Prompt: Going line by line through the listing below, count those with the string "page" and answer with the number alone.

□ □ □ □ □ □ □

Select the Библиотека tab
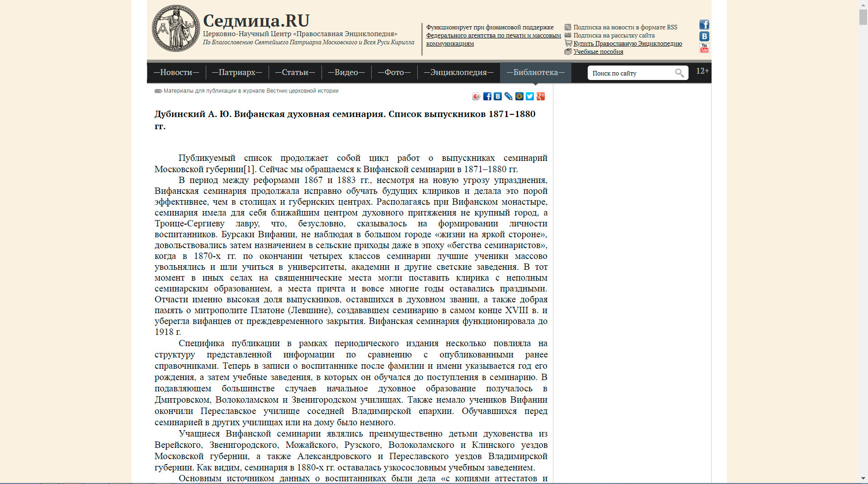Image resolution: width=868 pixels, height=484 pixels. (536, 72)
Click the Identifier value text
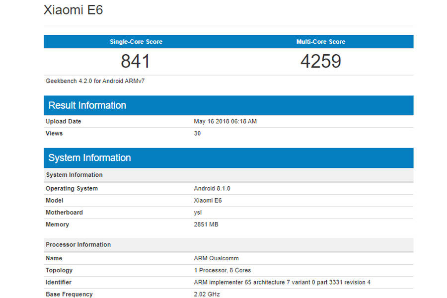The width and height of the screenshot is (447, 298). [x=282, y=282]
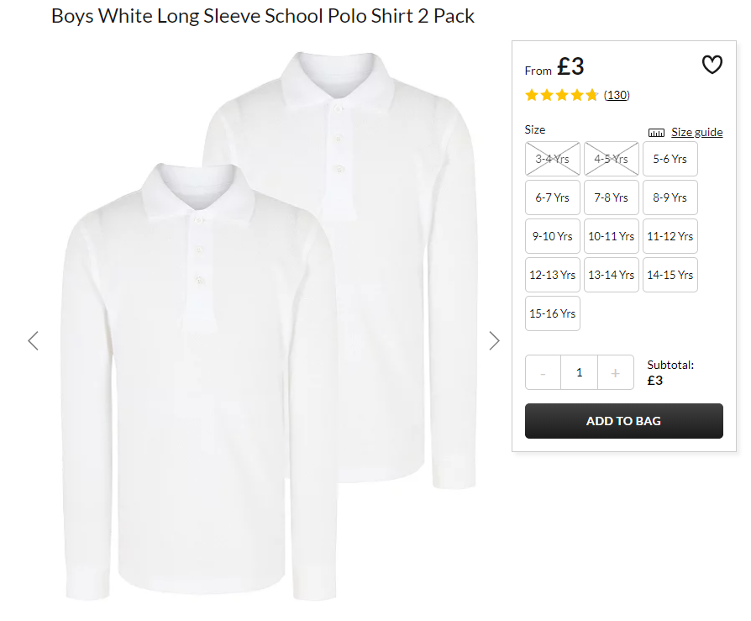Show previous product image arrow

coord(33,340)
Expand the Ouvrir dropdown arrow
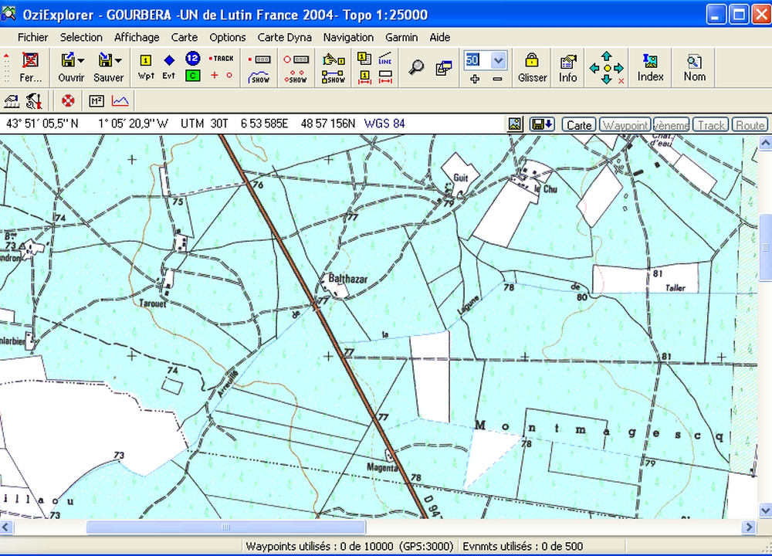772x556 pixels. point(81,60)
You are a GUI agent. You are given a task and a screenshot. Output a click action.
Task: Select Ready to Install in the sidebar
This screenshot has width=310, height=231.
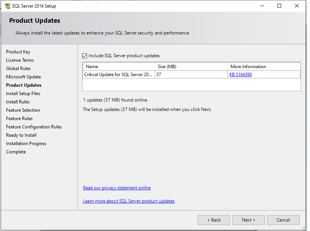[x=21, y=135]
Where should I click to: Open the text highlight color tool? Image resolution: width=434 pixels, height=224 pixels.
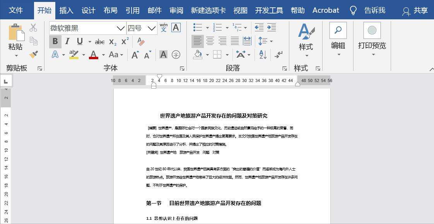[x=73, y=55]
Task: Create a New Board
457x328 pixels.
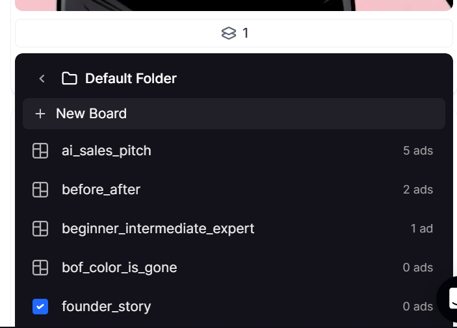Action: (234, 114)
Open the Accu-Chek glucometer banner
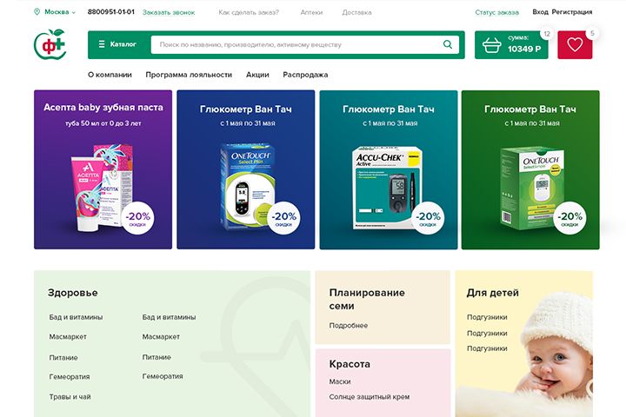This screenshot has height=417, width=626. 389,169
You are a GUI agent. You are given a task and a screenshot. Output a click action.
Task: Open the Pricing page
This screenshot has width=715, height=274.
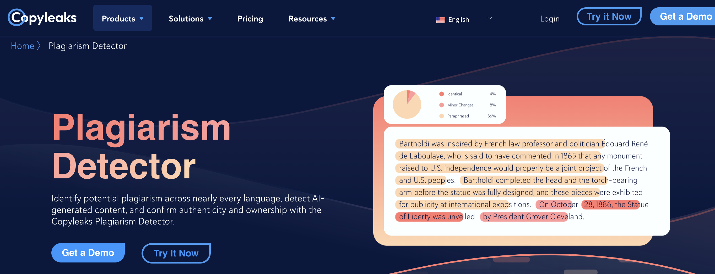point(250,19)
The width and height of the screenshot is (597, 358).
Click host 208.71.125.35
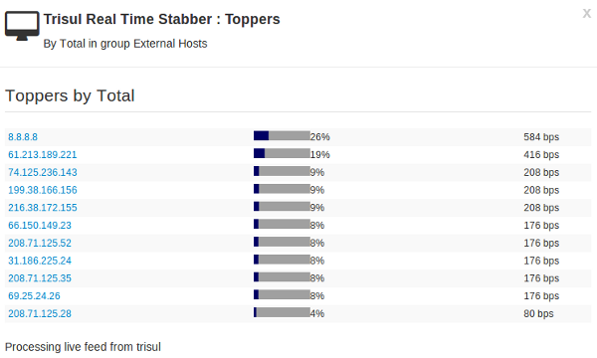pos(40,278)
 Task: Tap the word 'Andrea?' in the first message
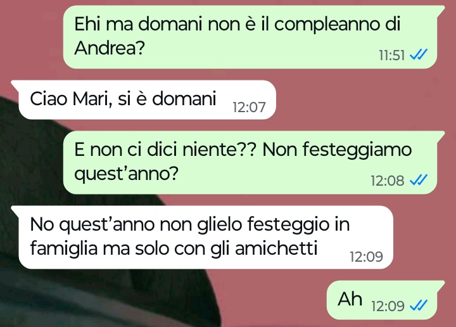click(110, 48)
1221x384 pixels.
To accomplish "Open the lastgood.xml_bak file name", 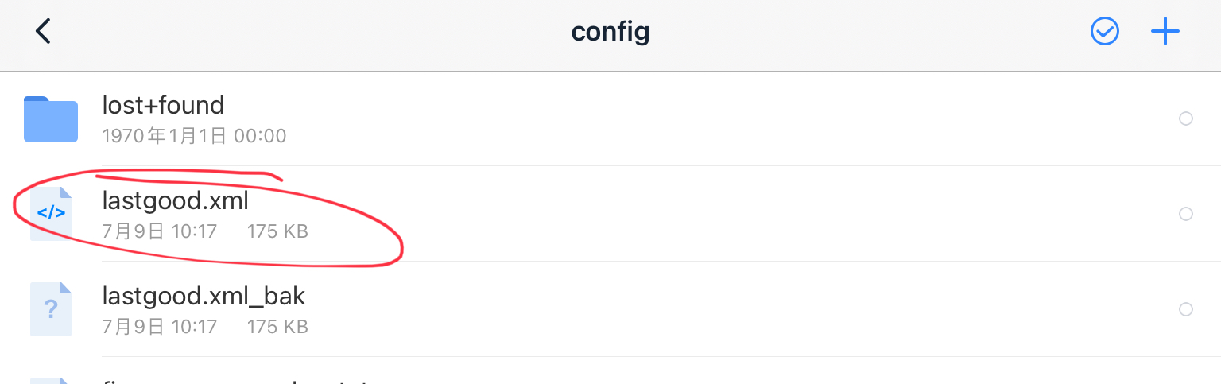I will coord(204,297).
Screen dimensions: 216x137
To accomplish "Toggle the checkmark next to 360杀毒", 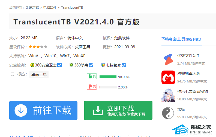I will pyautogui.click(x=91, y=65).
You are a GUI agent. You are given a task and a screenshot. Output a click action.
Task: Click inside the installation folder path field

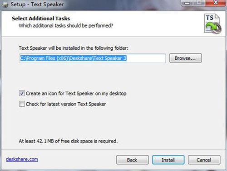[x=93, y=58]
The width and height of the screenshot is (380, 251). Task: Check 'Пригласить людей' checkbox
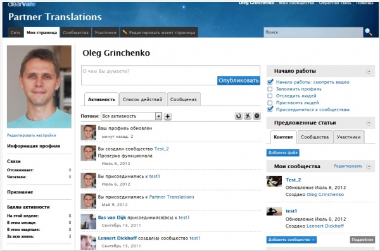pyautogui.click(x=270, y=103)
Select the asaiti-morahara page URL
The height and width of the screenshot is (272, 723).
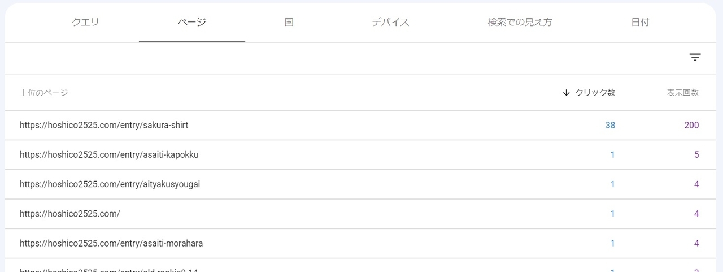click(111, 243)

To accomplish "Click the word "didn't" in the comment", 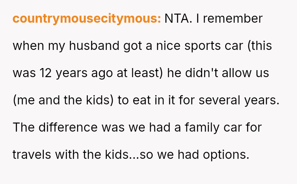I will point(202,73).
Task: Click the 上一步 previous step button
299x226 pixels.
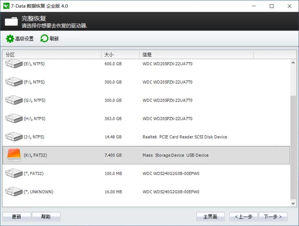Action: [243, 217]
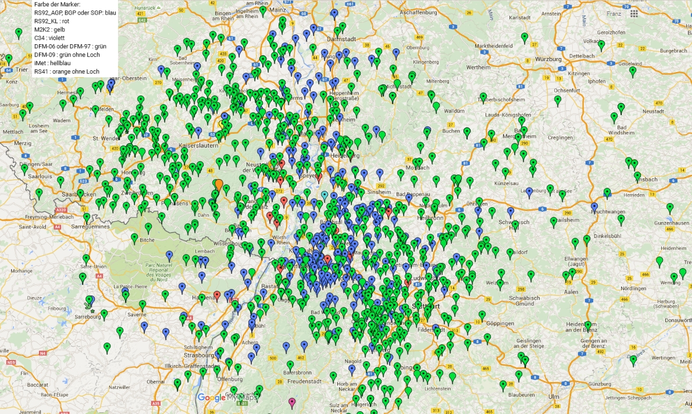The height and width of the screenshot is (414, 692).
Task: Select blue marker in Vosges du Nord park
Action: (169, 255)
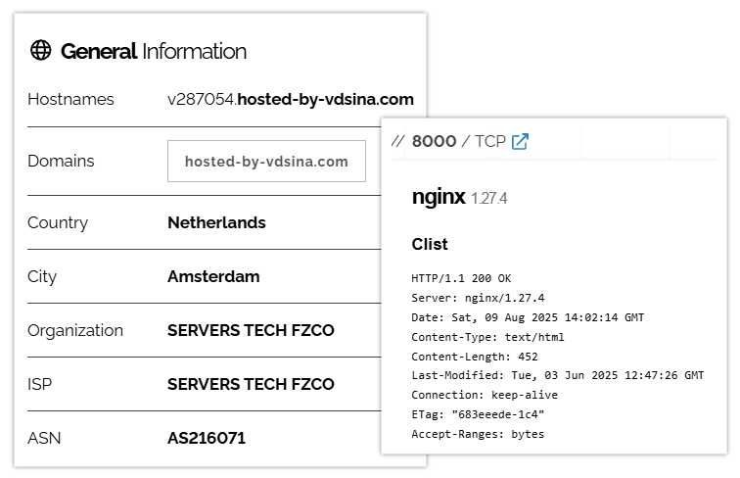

□ □ □ □ □ □ □

Answer for this exercise: 2